### What to do
• 1. Duplicate the part of the text on Mac malware that opens with the words containing "Unlike with Windows" and closes with "visiting a website.".
• 2. Pick up the text on Mac malware where it stops and continue it.

### Text segment

Flashback is the first malware (malicious software or virus) for the Mac that people should worry about. It can infect computers through a vulnerability in Java. It’s estimated that 600,000 Macs have been infected, about 1% of Macs in use. Flashback collects personal information such as bank and login information. To see if your Mac is already infected, follow the instructions from Macworld.
Unlike with Windows PCs, this phenomena is new to Macs. The closest previous infection I remember was when a torrent version of Apple iWork ’09 contained a trojan. But that just impacted people who downloaded the pirated torrent. Flashback is far worse since someone can get it by just visiting a website.
It’s easy to protect yourself against malware and viruses on a Mac. There is no need to buy anti-virus software which doesn’t really help much on a Mac. Instead, take these steps that deal with the exploits of Java and Flash.

### Given entries
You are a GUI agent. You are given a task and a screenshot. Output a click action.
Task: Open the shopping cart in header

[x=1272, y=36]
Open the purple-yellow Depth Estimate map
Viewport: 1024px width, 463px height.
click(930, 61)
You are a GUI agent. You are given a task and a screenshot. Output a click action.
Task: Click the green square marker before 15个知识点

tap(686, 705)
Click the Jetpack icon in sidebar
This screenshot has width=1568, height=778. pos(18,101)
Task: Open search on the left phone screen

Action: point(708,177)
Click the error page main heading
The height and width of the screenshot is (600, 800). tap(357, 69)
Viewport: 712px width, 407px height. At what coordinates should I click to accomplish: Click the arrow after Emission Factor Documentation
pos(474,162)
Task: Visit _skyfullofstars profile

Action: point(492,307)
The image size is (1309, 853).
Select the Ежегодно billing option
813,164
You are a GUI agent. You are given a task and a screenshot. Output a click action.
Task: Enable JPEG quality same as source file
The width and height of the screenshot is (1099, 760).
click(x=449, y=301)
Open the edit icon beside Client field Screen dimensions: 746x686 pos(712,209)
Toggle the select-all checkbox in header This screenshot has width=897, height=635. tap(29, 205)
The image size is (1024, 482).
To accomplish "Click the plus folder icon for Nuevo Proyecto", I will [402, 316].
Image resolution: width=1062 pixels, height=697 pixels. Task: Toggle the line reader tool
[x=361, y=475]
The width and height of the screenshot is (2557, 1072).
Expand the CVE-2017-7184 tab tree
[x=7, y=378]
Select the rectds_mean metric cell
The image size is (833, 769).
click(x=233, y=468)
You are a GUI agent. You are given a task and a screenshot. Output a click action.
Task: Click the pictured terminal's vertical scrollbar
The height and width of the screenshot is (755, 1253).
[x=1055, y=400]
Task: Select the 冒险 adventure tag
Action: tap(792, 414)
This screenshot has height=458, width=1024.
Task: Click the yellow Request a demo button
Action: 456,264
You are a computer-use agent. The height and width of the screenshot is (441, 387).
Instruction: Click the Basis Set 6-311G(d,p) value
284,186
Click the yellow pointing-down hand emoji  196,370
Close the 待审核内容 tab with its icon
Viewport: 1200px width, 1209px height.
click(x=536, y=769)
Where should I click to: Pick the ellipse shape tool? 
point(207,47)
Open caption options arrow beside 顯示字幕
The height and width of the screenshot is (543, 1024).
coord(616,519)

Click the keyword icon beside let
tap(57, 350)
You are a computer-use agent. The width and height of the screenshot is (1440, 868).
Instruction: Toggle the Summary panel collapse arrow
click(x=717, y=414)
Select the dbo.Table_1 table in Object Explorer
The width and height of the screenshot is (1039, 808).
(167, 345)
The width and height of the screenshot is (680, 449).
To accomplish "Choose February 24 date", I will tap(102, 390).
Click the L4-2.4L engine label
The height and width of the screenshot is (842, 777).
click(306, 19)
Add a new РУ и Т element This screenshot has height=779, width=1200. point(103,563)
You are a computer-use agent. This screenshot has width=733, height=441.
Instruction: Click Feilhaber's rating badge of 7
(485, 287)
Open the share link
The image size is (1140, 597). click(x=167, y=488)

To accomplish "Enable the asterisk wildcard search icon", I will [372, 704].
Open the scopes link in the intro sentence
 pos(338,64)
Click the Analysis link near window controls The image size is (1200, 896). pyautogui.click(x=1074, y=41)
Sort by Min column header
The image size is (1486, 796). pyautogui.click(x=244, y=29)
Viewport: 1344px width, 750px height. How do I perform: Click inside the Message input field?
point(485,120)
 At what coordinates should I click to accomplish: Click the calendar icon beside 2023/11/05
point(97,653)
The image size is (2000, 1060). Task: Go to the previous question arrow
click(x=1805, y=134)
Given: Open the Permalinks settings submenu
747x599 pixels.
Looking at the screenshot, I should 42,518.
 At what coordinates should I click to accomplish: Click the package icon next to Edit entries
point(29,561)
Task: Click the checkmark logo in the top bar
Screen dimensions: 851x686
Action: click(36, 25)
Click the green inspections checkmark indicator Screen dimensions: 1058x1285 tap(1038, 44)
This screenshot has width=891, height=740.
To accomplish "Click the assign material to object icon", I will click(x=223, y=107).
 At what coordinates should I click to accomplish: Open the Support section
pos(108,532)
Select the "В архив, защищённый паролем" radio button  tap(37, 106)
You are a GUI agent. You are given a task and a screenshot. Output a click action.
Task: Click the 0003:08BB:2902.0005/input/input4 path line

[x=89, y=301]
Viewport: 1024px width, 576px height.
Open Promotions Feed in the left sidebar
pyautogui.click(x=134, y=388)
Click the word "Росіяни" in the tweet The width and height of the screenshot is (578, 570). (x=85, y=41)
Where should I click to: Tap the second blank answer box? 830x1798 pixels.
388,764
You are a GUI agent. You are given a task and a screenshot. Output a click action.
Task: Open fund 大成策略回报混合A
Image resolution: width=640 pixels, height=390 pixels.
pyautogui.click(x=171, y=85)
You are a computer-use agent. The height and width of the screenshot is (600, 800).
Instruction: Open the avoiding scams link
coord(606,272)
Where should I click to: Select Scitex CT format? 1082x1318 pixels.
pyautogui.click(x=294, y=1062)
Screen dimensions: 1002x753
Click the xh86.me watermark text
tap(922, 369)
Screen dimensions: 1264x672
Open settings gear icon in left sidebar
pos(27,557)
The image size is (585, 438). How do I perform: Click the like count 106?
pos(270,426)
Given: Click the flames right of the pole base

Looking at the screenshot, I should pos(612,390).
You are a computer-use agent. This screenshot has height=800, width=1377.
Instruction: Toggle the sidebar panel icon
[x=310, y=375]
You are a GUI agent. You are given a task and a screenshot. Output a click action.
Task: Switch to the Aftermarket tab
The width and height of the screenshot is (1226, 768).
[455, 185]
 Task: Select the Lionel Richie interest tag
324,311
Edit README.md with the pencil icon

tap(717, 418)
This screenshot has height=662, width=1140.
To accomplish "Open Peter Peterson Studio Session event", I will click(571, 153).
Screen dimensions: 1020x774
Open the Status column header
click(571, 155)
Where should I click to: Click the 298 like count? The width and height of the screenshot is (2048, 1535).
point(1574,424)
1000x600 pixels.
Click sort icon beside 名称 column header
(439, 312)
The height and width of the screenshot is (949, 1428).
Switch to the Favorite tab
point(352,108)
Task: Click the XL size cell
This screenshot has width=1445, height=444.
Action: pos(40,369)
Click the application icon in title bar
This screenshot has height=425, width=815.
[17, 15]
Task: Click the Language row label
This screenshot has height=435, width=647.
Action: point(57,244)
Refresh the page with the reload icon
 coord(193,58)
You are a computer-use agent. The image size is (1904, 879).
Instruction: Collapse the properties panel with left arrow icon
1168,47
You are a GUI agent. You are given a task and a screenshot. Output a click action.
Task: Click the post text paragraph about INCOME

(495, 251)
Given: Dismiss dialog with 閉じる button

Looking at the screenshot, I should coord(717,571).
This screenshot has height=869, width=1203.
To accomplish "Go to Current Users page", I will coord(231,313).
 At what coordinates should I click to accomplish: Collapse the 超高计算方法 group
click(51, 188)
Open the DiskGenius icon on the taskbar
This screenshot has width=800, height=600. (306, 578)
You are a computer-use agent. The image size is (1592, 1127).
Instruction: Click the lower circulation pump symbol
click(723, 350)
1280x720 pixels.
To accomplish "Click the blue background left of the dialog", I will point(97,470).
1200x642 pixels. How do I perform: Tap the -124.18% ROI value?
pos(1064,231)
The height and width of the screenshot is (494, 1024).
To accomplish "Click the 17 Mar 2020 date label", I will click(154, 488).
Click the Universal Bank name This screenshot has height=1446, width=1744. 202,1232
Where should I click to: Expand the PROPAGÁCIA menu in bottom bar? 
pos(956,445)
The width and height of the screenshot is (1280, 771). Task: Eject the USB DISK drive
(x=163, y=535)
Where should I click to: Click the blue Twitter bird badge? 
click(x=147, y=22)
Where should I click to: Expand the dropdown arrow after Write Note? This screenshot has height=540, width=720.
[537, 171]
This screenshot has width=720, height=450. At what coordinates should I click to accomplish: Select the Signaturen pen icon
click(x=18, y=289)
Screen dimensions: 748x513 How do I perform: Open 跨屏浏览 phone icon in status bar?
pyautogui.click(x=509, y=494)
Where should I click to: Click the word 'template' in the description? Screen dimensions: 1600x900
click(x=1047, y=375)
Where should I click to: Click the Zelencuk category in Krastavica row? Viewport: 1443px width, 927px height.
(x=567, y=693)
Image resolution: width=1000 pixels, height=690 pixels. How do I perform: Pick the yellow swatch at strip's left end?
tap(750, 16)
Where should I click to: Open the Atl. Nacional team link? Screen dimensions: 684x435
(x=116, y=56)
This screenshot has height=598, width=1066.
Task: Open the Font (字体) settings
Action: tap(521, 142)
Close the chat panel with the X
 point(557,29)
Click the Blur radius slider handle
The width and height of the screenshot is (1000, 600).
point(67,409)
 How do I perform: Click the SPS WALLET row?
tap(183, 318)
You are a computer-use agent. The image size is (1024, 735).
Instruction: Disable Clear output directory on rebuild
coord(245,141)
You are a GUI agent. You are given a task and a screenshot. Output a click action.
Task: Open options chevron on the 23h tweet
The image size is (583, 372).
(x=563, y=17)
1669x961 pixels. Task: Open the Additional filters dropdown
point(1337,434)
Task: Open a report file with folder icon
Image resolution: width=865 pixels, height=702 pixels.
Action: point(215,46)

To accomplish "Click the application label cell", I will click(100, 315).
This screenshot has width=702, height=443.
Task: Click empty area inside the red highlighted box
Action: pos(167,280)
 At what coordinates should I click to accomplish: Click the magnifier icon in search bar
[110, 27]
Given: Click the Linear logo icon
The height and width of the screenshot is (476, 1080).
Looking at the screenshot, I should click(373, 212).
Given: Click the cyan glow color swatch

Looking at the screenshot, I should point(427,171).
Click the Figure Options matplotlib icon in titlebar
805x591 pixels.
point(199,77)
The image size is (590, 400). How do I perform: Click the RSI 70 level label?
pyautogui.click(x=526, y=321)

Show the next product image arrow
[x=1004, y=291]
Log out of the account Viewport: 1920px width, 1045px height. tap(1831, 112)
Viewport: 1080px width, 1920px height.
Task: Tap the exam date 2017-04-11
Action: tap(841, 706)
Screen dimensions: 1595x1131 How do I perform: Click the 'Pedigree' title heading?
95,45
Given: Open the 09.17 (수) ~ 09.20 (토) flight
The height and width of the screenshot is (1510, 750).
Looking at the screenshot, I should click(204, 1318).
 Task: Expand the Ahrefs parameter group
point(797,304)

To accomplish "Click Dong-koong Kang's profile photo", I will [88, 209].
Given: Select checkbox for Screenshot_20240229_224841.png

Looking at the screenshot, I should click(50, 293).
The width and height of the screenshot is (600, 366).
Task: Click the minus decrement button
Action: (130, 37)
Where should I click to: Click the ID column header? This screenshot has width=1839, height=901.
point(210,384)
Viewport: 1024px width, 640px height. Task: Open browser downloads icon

### Answers given
• 1.
Unlike with Windows PCs, this phenomena is new to Macs. The closest previous infection I remember was when a torrent version of Apple iWork ’09 contained a trojan. But that just impacted people who downloaded the pirated torrent. Flashback is far worse since someone can get it by just visiting a website.

• 2.
1. Perform Software Update
Apple’s updates automatically patch Java and remove Flashback. Open System Preferences and go to Software Update, Check Now.
2. Disable Java in any web browser you use
Go to the menu item:
Preferences -> Security -> Web Content
Uncheck Enable Java
Go to the URL:
Click Disable for Java
Go to the menu item:
Tools -> Add-ons
Click on Plugins and click Disable for the Java Applet Plug-in
3. Install a Flash Blocker
My favorite is ClickToFlash, the Safari Extension which gives you access to Flash content if you click on the Flash window. This has the additional benefit of hiding annoying Flash ads.
Another tool I use is FlashFrozen, available for $0.99 through the Mac App Store. This handles all Flash running on your computer. It is especially useful for Mac laptops which can have their batteries quickly run down by errant Flash sites.
UPDATE: Oracle (the owners of Java) have released their own Java updates now. If you have Java installed on your system, you should get the latest Java SE Development Kit from here:
After installing, go to Utilities – Java Preference. From there, drag the latest Java to the top. As of this writing, that is Java SE 7. Uncheck the older Java versions. The next time you start a program that uses Java, it will now use the newer Oracle Java that has the latest security patches.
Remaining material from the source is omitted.